3日(水)、ボンは朝からお天気が崩れ気味だが、それほど寒くない。ホテルは無線LAN完備だというのでアクセスしたが、全然だめ。しようがないのでビジネスセンターでDSLを使う。遅い。まったくイライラする。ブロードバンドというのは一度速度に慣れてしまうと決して後戻りできないもんだと実感。
 さてWIKのネット中立性のコンファレンス。参加者は100人程度。WIKにいる元FCCの友達らと久しぶりの再会。会議では先ず無線の中立性の話で盛り上がる。モバイル研と同じような奨励金がどうしたとか、端末利用の自由を利用者に認めるべきだとか議論している。苦笑。

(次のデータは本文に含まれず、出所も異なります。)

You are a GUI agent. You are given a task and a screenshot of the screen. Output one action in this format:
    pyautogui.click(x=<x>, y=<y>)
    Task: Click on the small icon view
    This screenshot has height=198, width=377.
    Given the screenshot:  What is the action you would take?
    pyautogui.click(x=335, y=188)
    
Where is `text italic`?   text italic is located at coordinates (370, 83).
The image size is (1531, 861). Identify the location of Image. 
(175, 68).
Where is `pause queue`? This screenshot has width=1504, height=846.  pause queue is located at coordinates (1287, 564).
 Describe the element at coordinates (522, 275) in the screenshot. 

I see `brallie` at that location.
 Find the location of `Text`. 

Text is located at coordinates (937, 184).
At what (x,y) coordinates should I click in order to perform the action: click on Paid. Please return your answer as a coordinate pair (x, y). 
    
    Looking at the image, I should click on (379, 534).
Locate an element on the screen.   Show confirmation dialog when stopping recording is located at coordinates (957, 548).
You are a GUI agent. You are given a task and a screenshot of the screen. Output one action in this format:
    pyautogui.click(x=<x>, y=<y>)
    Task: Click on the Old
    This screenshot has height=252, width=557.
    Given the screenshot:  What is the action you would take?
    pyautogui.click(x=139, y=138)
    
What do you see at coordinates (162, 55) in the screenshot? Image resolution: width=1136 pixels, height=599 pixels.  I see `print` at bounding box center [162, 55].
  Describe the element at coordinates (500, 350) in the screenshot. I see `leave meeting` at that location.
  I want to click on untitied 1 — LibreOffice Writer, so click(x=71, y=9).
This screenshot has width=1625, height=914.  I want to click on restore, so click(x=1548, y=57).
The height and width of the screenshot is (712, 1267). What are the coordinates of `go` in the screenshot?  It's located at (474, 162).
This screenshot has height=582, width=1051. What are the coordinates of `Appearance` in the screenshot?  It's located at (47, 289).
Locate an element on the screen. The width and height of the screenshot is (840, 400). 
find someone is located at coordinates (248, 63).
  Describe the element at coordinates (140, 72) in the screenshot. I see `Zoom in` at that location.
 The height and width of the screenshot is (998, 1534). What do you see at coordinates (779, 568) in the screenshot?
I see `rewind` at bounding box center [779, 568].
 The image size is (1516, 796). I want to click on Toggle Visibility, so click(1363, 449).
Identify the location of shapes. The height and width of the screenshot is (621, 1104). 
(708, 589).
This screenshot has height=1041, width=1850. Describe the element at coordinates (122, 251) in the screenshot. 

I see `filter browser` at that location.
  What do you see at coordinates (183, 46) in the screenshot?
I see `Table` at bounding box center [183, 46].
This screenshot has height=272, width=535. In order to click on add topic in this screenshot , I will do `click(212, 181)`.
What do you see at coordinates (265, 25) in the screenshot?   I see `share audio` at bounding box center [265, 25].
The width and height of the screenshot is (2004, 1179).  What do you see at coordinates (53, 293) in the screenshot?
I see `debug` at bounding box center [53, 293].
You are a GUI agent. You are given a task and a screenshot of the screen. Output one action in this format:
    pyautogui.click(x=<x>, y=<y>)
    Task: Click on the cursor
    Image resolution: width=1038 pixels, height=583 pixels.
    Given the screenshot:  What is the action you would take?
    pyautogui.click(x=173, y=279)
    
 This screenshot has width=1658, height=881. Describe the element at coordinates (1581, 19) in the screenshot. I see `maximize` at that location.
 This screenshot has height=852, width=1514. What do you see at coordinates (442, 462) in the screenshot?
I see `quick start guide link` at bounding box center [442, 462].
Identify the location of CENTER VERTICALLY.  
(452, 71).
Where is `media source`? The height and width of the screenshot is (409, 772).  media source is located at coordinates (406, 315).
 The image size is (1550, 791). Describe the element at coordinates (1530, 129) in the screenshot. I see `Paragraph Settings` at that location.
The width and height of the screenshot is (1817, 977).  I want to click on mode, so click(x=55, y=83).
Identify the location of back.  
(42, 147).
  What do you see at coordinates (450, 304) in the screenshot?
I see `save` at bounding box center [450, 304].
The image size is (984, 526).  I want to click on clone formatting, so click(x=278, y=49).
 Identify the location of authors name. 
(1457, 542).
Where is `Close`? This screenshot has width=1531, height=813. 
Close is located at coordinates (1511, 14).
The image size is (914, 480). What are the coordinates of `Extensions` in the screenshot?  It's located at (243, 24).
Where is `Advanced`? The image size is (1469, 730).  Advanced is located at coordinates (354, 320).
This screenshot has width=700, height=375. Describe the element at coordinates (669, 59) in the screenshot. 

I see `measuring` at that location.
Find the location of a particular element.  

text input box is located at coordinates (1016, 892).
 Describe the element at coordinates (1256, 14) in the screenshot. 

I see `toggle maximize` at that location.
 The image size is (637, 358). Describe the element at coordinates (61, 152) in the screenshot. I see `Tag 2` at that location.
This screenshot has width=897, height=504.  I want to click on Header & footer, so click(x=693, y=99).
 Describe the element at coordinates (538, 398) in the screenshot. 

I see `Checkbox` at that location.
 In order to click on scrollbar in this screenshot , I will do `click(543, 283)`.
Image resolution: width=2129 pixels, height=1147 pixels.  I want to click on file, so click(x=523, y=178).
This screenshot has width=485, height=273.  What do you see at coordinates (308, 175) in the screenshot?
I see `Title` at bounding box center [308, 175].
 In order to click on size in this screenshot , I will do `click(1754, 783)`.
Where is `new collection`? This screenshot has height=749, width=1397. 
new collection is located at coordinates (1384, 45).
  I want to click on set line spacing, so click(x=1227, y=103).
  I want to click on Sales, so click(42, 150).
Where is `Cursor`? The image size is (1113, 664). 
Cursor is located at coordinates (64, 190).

 グーグルのプレゼンはシンプルだが、メッセージが明確でわかりやすかった。興味深かったのがこれに対する聴衆の反応。グーグルやスカイプに対する冷たい質問が多かった。「グーグルはあれだけ儲けているのだから、インフラにもっと金を注ぐべきではないか?」とか。他方、「ネット中立性の議論はアメリカからUFOが欧州に飛来してきたようなものだ」とか「(ドイツには)ブロードバンド市場に競争が存在しているので今議論する必要はないでのはないか、むしろインフラただ乗りの可能性が高いのではないか?」という反応が強かったように思う。置かれている市場環境が違うと、やはり議論の進め方がかなり異なる。ドイツは欧州でもかなり保守的な部類に入るが、果たしてネット中立性の議論が欧州でNGA(Next Generation Access)の議論と絡めて、今後どのように展開していくのか関心をもった。まだまだ抽象的な議論にとどまっているが、米国のアプローチとは異なり、しっくりくる部分もあるため、欧州委員会ではかなり日本と近い問題意識を共有できたが、ドイツあたりは依然として従来のテレコム政策の発想から抜け切れていないという感が強い。なるほどと、欧州委員会の苦労が偲ばれる。
 私の方からはネット中立性懇談会の具体的なデータを示しながら、ネットワークの中立性というときに「ネットワーク」の定義を明確にすべきであること、概念的な議論にとどまることなく具体的な議論をすべきこと、ネット中立性にはコスト負担の公平性とネット利用の公平性の2つの観点が必要であること等を中心に議論すべきであることなどを強調したが、どこまで欧州の聴衆に理解してもらえたかどうか。米国からの参加者からは大変評価してもらったのだが。韓国などアジアの参加者がもう少しいると三極でもっと面白い議論ができるような気もする。これは今後の課題。夜、街を散策。クリスマスの夜店やらちょっとした立ち飲みのお店、楽団(「バンド」ではなく「楽団」という言葉がピッタリ)の演奏で賑わう通りを抜け、クロアチア料理とビール。美味。また太ったね、これは。
 4日(水)、ケルンに立ち寄った後、ライン川沿いをコブレンツ、マインツ経由でフランクフルト空港へ。5日(木)夕刻、帰国。今回の出張では、日本で進めてきたブロードバンド政策のポジショニングを改めて検証することができたし、その基本的な方向性は概ね正しいという認識を持つことができた。。。でも疲れたぁ。

写真はボンでクリスマスシーズンに立つ屋台のようなもの。